Conclusion: Questions and Answers
1. For whom is Son looking in Queen of France?
2. Where does Son find the person he is looking for?
3. What had Son often looked at during the last several days?
4. What news does Gideon have for Son?
5. What upsets Son about Alma Estee’s appearance?
6. Why will Gideon not help Son find Jadine?
7. What advice does Therese give Son about Jadine?
8. How does Therese find the island?
9. Where on the island does Therese take Son? Why?
10. What does the term “lickety-split” mean?
1. In his search for Jade, he tries to find Therese and Gideon in Queen of France to help him get to the island.

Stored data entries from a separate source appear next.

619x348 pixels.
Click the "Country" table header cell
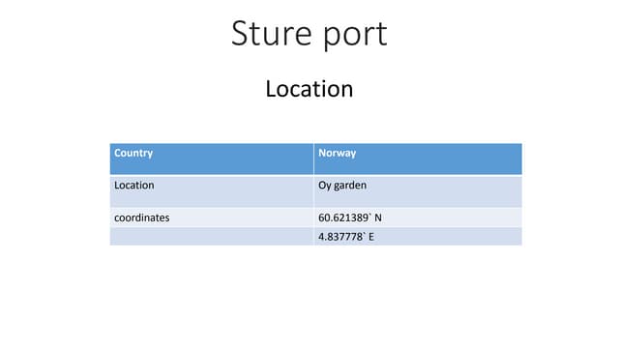[212, 159]
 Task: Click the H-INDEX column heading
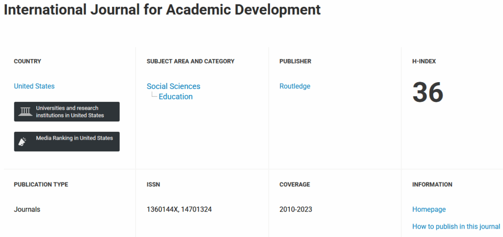click(424, 61)
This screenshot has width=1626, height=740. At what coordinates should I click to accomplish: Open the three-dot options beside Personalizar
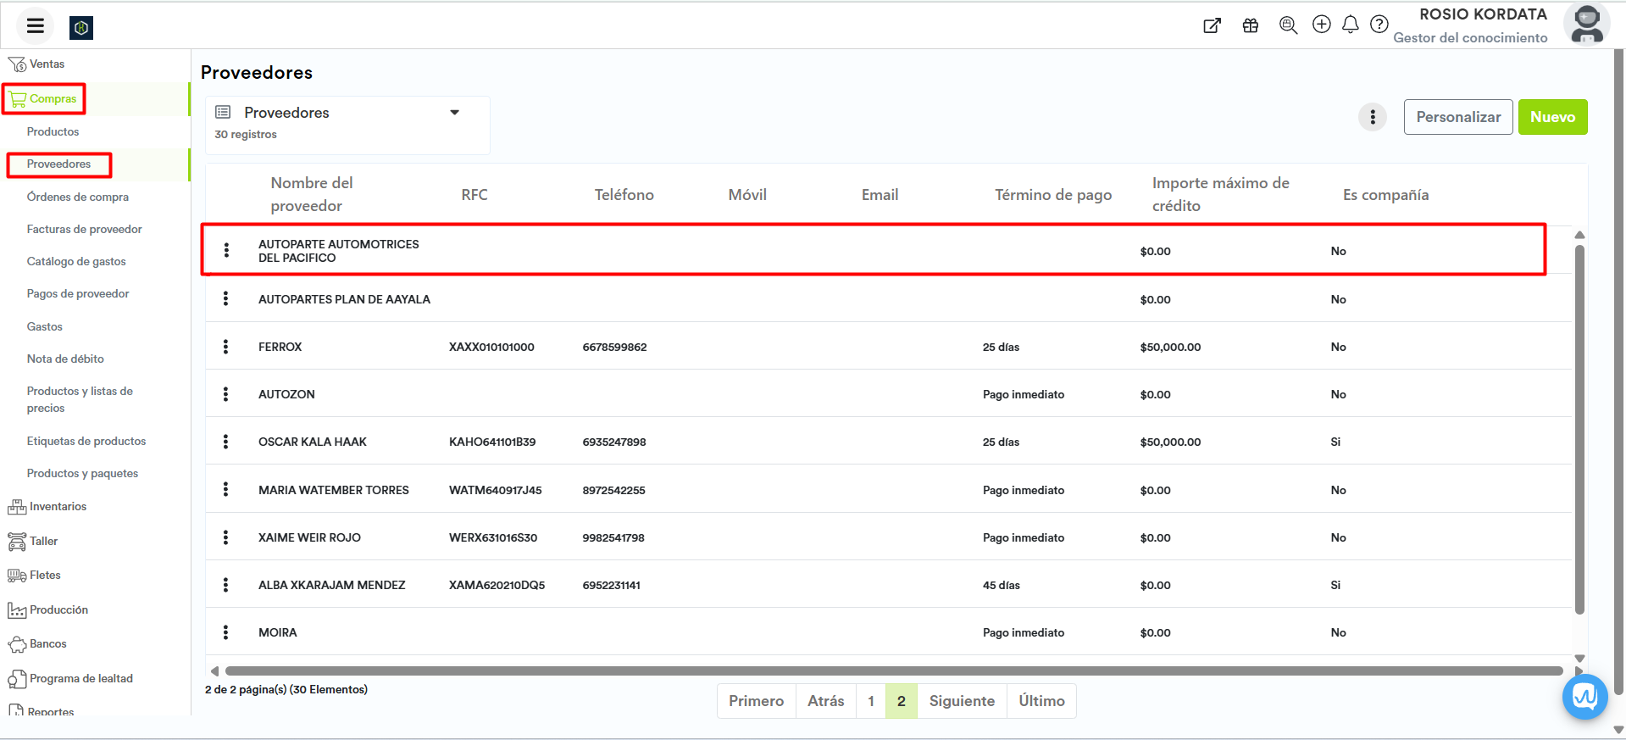[x=1372, y=117]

2. Son finally finds Therese in the marketplace where she is selling smoked eels at a booth.
3. Son has looked at the photographs Jade took in Eloe. He thinks the people look “sad, poor, and even poor-spirited.”
4. Gideon tells Son that Alma has seen Jade at the airport, boarding a plane in the company of a blond man.
5. Son finds Alma’s russet-colored, ill-fitting wig disgusting.
6. Gideon thinks that Jade will bring no happiness to Son, eventually destroying him.
7. Therese tells Son to forget Jadine, who has lost her “ancient properties” and will never learn to accept and value her black heritage.
8. Therese, who is nearly blind, uses her knowledge of the area and the currents to find the island.
9. Therese takes Son to the far side of the island, a long way from L’Arbe de la Croix. There he must decide if he will continue his hopeless pursuit of Jade or join the mythical horsemen who ride endlessly across the mountainside, free and feared.
10. “Lickety-split” is an onomatopoeic word, one that duplicates its meaning in its sound. As we pronounce the word, we are duplicating the sound of horses running. The repeated phrase adds urgency and speed to the horses’ hoofbeats while it shows Son’s choice.